# RIAA v. Jammie Thomas, round two: an in-depth preview



## RootbeaR (Dec 9, 2006)

"Jammie Thomas was the only person to be tried for P2P file-sharing in the US, and a jury found her liable for copyright infringement. As her retrial approaches in two weeks, her new lawyer and the RIAA have both laid out detailed summaries of their arguments. Get ready for missing hard drives, identical usernames, and the claim that Thomas has never, ever used KaZaA."
http://arstechnica.com/tech-policy/...mmie-thomas-round-two-an-in-depth-preview.ars

"Record labels did in fact print copyright notices on their CDs"
So, if I download a file, which I won't know what it is until it is complete, how have I infringed on copyright law? Even after viewing/hearing, I don't necessarily know it was copyrighted material without the original.

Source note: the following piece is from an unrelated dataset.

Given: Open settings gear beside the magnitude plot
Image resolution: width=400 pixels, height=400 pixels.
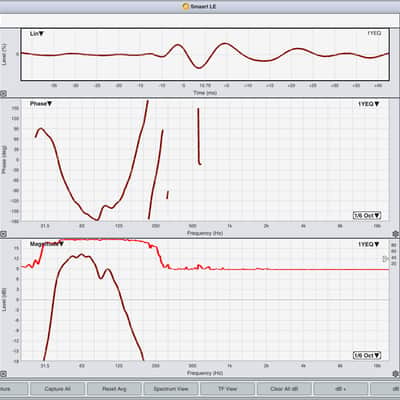Looking at the screenshot, I should (x=396, y=374).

The infringer is the original uploader, not the downloader.


----------



## deandude1196 (Feb 16, 2009)

I think its the uploader not downloader too.


----------



## RootbeaR (Dec 9, 2006)

"The industry's lawyers were caught by surprise, having gotten by with uncertified copies during the first trial. Although music companies told Davis this past Monday they weren't sure they could get certified copies in time for the new trial, Davis reminded them that they had the burden of proving they owned the copyrights. Camara said he'll seek dismissal of the case if the plaintiffs fail that test."
http://news.yahoo.com/s/ap/20090613/ap_en_mu/us_tec_music_downloading


----------